Saved data entries
BEGIN
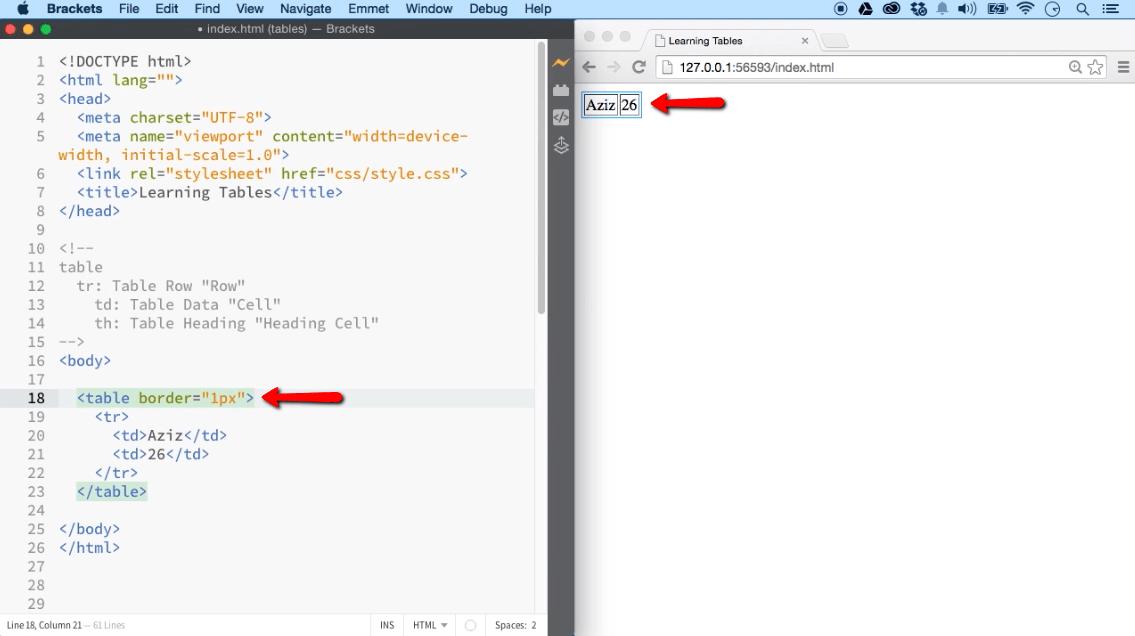Toggle the linter status circle in the status bar

(469, 624)
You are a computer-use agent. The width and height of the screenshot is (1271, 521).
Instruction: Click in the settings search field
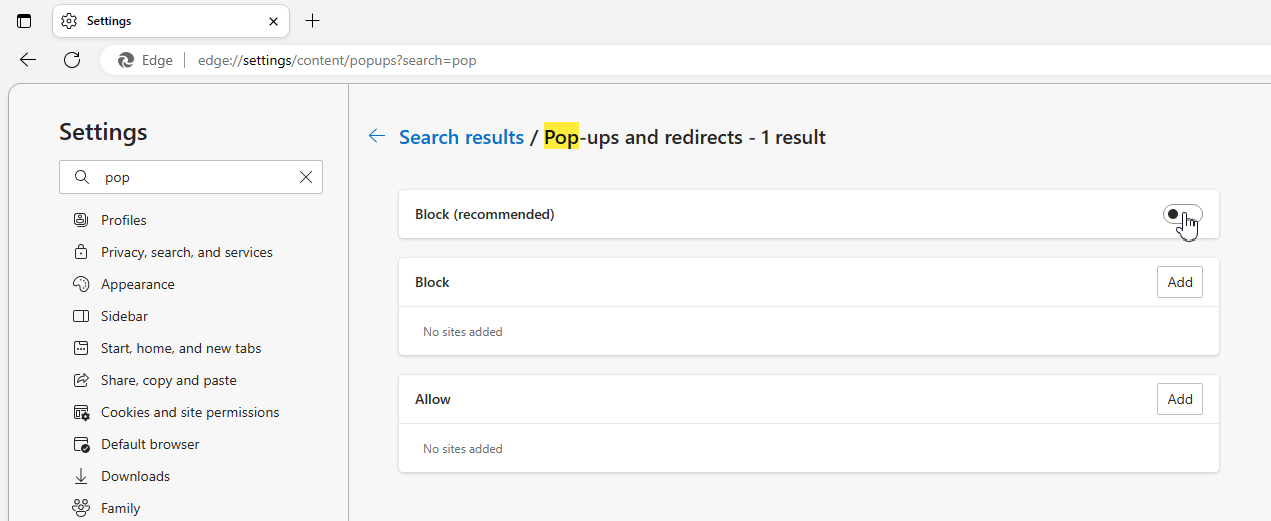pos(195,177)
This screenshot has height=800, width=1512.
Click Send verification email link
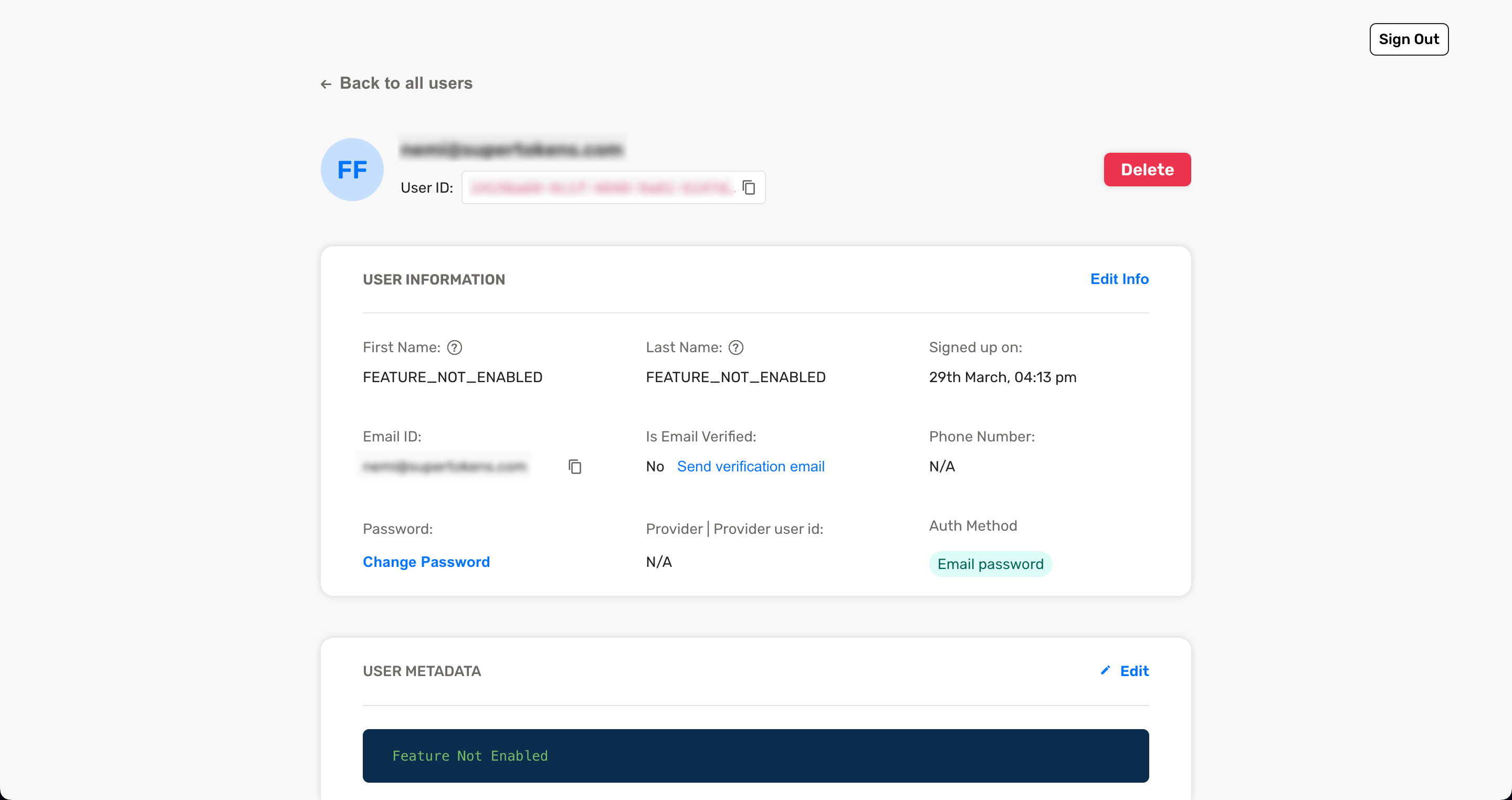[x=750, y=466]
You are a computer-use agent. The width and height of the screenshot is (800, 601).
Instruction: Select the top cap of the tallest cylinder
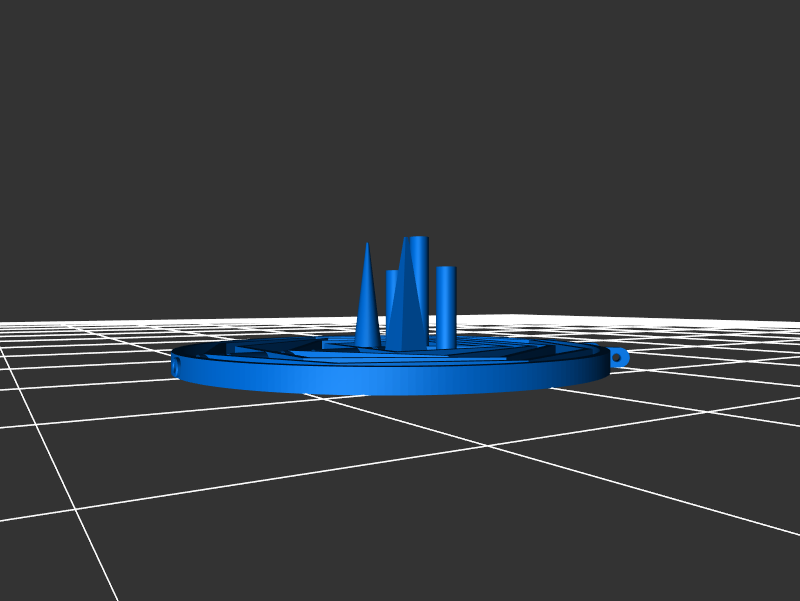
END
** HOW TO COMPLETE THIS TASK **
Beginning at the line that contains "is (800, 601).", copy each remaining line of the records exactly, through the final one. Omit the pictures.

** ANSWER TO THE PROBLEM **
You are a computer-use agent. The width and height of the screenshot is (800, 601).
Instruction: Select the top cap of the tallest cylinder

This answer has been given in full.